There are at least two facets to the music-making of Richard Rodney Bennett. His 'serious' concert music tends towards 12-tone language. His film scores which include the touching Lady Caroline Lamb and Four Weddings and a Funeral is more accessible and tonally inclined - rather like Benjamin Frankel. His concerts with various leading jazz divas ranged far and wide through jazz and show culture typifying the Book, Music and Lyrics adventurousness of Robert Cushman. He has recorded the oblique and jazzily melancholic piano concerto by Constant Lambert. If the lapidary diaphony of his own Piano Concerto suggests Nights in the Gardens of Darmstadt it is testimony to his wondrous skill as an orchestrator of delicately woven aural fabric and of dissonance.
 
Bennett's mother had been a student of Gustav Holst and taught him his instrument from the age of five. He studied with Howard Ferguson and Lennox Berkeley, later with Boulez, Messiaen, Lutyens; the latter another denizen of twelve tone in concert and on film. He has a special predilection for jazz and cultured popular culture. His Jazz Calendar of 1963 could surely with advantage have been included here. Bennett's recording was originally on the same LP that included this recording of the Piano Concerto. The disc runs to just over 55 minutes so there was space. The Five Studies are played by the composer. They represent a sort of rapprochement between Webern and Bartók.
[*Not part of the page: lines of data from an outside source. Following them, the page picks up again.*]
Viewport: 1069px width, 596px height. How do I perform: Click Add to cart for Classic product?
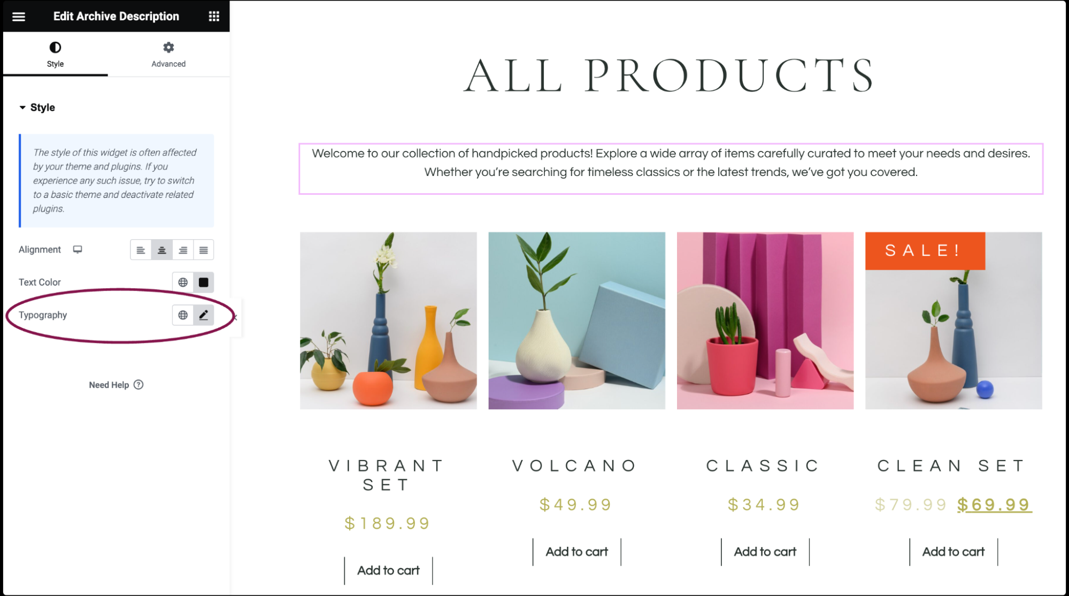764,552
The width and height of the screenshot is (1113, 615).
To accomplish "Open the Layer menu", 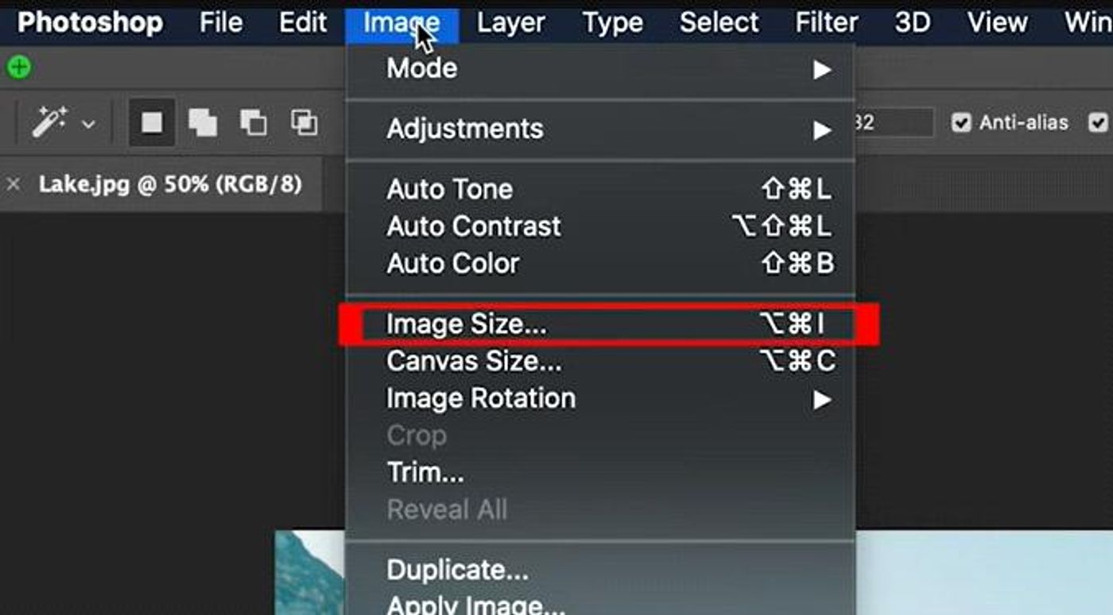I will tap(511, 23).

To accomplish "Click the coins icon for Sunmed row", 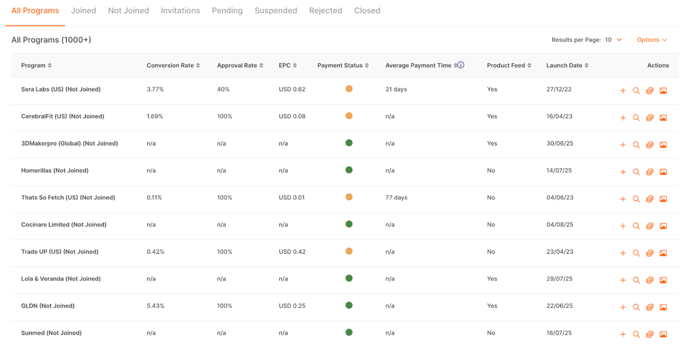I will (649, 335).
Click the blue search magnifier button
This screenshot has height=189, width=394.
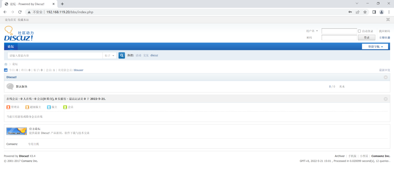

Despite their title Bennett never intended them to be purely didactic or without artistic worth. They are by turns magical, grim, dissonant, ruthless, otherworldly and reflective. Notes flow and jerk in chiming collana, grunted ripples and protesting oratory. The Capriccio is from the same year as the Piano Concerto. It's good to hear the composer play this continuous piece with another composer, Thea Musgrave whose music was celebrated in a Lyrita CD earlier this year (see review). This is tough music, jangling with dramatic discords and shivering in tendrils of dissonance.
 
We leave the sound of the piano which dominated the first ten tracks of this disc for the five brass instruments specified for Commedia IV. Why Commedia? It's one of four twelve-tone works written by Bennett in 1972-73 in which short carefully structured, mosaic-like movements are set together to interact as characters well known from the Commedia dell’ Arte. With a crack ensemble of very famous brass players we are guaranteed virtuosity in display, in character and in deferential concerted playing.
 
The excellent notes are by Calum Macdonald.
 
This is among the shortest of the new generation of Lyritas and the repertoire is emblematic of Bennett and of metropolitan 1960s compositional style. Magnificently played and recorded too.